Mowing and Watering for a Healthy, Green Lawn
Most people don’t think very much about lawn mowing. If we had to explain why we do it, we would probably describe it as more or less a cosmetic procedure, like getting a haircut for your house. In fact, while watering, weed control and fertilization are vital aspects of lawn care, mowing done right is just as important for a healthy lawn.
Mowing at the appropriate height can mean the difference between a lush green lawn and a sickly yellow one. The basic rule of mowing is removing no more than one-third of the blades at a time. It’s always going to be tempting to cut more, since the healthiest method of mowing means doing it more frequently. But it will soon be obvious than increasing the height of your mower produces greener grass. Here’s a quick guide to the healthiest height for different varieties of grass.
- Bermuda, seeded: 1 to 2 inches
- Bermuda, sodded: 0.5 to 1.5 inches
- Zoysia: 0.5 to 1.5 inches
The best approach is establishing a routine so you can keep your grass within the range where it thrives.

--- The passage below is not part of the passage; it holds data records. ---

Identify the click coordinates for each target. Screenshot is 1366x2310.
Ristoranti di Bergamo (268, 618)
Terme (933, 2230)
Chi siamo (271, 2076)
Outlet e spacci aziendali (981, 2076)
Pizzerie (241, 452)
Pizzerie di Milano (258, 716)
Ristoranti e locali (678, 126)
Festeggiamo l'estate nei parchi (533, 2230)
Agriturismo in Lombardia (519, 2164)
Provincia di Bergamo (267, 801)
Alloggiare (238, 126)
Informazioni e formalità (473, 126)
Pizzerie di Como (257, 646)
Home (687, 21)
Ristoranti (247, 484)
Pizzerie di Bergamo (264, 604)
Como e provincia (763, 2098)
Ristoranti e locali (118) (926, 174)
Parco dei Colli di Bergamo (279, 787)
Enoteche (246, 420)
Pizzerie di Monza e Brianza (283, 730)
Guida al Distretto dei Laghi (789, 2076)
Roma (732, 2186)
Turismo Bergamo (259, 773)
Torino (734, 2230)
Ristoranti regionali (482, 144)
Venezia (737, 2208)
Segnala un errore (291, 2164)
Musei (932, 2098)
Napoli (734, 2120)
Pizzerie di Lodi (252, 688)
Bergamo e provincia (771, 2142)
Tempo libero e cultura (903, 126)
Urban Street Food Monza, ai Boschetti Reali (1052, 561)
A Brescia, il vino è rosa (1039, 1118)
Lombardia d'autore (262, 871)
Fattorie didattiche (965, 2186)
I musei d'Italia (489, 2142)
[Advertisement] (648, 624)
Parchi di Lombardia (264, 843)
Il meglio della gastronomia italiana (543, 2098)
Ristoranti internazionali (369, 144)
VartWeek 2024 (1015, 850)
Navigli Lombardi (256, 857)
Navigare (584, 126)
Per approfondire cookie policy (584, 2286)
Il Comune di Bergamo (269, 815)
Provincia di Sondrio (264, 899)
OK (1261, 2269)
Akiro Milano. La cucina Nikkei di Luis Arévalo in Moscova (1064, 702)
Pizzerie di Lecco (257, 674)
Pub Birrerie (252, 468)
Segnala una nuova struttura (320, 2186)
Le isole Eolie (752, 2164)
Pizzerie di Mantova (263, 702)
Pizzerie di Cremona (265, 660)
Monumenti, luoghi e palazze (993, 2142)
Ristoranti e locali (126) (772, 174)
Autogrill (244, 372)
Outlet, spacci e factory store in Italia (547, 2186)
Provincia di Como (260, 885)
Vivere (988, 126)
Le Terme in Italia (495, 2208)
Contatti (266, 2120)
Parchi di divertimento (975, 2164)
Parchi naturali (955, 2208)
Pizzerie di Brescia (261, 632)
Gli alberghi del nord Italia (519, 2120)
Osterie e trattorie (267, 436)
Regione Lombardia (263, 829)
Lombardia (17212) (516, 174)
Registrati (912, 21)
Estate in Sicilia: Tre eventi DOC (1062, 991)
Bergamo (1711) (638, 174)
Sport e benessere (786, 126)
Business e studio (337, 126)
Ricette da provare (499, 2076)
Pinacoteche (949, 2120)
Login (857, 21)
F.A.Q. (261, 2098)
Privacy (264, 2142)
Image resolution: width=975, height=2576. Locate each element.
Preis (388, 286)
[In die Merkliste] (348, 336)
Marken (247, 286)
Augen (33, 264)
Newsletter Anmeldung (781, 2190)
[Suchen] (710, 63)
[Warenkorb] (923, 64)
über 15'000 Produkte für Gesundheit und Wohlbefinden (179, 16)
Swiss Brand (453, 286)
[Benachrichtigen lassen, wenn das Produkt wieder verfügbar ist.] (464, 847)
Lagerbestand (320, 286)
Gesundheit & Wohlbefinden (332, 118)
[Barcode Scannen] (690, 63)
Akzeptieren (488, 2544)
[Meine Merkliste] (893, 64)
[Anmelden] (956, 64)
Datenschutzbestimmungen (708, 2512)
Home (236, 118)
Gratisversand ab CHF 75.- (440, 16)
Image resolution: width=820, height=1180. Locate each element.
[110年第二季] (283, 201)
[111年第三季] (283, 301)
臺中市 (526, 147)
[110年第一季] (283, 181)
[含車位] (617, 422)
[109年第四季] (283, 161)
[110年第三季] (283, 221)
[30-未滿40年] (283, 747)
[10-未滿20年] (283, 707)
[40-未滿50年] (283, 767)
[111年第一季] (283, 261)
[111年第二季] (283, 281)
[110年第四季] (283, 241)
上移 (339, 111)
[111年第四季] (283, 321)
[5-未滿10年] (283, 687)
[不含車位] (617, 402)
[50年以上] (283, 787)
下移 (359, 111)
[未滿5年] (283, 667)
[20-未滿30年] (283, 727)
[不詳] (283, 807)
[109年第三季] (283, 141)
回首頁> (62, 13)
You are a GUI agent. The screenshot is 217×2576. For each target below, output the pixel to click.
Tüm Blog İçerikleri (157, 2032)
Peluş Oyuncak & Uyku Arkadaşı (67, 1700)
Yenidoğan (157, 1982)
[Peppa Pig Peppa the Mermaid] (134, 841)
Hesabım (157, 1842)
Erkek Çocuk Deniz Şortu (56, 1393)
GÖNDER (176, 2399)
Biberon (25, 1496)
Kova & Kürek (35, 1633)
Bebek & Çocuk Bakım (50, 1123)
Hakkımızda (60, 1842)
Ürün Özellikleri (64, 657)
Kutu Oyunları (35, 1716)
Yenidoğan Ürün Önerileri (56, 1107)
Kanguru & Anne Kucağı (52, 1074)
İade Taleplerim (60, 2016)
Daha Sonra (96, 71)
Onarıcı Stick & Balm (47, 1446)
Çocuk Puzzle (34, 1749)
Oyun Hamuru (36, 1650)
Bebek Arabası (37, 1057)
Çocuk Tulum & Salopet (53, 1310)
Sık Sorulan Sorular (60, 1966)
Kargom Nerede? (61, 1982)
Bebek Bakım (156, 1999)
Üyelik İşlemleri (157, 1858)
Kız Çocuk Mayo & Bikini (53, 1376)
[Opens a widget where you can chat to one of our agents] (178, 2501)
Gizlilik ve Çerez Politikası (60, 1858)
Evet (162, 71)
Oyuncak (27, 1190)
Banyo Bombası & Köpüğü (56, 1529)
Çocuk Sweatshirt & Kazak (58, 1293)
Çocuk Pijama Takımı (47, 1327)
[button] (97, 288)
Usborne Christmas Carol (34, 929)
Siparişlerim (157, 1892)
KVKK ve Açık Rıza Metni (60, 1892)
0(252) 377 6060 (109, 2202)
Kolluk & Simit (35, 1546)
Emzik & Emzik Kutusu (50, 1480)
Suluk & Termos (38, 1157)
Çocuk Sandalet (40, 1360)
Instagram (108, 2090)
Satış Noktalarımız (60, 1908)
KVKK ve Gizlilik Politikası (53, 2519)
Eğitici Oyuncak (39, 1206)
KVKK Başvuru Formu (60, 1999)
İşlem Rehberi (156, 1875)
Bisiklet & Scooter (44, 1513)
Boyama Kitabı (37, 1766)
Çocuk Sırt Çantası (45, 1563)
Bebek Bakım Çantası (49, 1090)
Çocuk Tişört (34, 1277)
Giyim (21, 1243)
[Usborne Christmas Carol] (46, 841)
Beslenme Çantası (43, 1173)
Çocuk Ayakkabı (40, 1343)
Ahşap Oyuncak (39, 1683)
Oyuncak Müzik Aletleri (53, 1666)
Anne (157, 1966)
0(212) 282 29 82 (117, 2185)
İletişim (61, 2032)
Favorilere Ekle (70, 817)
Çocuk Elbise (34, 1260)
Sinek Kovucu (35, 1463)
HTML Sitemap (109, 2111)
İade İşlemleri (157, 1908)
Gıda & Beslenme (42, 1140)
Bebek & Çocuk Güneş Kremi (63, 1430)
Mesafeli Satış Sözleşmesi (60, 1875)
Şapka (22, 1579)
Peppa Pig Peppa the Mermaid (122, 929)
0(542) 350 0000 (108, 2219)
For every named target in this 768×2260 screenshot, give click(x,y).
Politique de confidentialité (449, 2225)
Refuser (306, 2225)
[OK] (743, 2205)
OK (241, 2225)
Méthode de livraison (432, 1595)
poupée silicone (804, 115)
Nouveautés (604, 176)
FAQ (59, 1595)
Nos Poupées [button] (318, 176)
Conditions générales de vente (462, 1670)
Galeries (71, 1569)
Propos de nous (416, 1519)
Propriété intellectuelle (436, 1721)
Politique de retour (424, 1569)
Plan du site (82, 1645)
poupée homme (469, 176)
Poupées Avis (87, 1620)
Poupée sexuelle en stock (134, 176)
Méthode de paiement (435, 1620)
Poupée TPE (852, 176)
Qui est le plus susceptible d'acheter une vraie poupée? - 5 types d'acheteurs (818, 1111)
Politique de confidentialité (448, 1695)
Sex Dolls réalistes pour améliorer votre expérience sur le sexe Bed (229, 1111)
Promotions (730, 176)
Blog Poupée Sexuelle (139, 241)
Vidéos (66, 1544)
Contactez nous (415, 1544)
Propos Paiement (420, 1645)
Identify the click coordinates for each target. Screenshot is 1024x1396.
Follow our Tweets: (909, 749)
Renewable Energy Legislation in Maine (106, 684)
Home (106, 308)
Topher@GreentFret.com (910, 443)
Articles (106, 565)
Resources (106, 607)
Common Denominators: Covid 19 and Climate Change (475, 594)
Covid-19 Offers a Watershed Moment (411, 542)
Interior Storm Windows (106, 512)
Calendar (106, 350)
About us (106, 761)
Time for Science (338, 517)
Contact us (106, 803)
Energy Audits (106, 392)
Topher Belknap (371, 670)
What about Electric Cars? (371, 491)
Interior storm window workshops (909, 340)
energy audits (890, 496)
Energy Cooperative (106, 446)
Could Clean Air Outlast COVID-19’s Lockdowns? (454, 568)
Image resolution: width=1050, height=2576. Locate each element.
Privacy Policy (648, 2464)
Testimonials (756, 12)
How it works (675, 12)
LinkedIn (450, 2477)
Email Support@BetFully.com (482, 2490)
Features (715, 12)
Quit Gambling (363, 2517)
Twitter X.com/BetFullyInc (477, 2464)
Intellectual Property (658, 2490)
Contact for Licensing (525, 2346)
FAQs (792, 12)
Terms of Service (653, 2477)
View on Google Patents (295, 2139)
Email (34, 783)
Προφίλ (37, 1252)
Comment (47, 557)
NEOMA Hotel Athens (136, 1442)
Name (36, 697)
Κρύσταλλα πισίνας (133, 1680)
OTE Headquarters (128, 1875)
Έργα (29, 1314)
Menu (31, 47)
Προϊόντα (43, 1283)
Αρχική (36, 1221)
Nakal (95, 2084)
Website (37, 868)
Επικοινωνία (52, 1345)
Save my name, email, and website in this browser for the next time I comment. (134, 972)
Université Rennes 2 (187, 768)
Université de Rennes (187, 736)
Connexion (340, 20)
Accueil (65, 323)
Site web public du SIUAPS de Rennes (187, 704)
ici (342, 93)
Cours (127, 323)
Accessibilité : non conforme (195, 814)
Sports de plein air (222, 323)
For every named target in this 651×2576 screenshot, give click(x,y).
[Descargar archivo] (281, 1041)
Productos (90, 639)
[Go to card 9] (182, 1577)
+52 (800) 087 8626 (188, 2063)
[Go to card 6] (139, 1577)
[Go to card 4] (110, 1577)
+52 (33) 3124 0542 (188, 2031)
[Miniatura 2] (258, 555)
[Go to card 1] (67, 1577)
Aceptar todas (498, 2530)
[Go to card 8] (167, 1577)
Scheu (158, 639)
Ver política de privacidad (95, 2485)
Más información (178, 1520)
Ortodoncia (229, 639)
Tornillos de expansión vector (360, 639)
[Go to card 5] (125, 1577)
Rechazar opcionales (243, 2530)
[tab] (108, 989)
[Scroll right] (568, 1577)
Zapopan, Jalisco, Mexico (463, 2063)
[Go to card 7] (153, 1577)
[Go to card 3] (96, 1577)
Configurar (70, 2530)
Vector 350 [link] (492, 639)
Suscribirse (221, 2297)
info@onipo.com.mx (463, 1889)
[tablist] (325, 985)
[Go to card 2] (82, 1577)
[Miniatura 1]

Most turfgrass requires about one inch of water per week during the critical growth period of late spring to early summer. During hotter, drier weather, you can increase this amount by a half-inch to an inch. There is some variation among common types of grass.
- Bermuda: 1 to 1¼ inches per week
- Zoysia: 1 to 1¼ inches per week
One easy way to see if your turf is taking in enough moisture is to push a screwdriver into the ground. If it passes through four to six inches of soil, your lawn is getting enough water.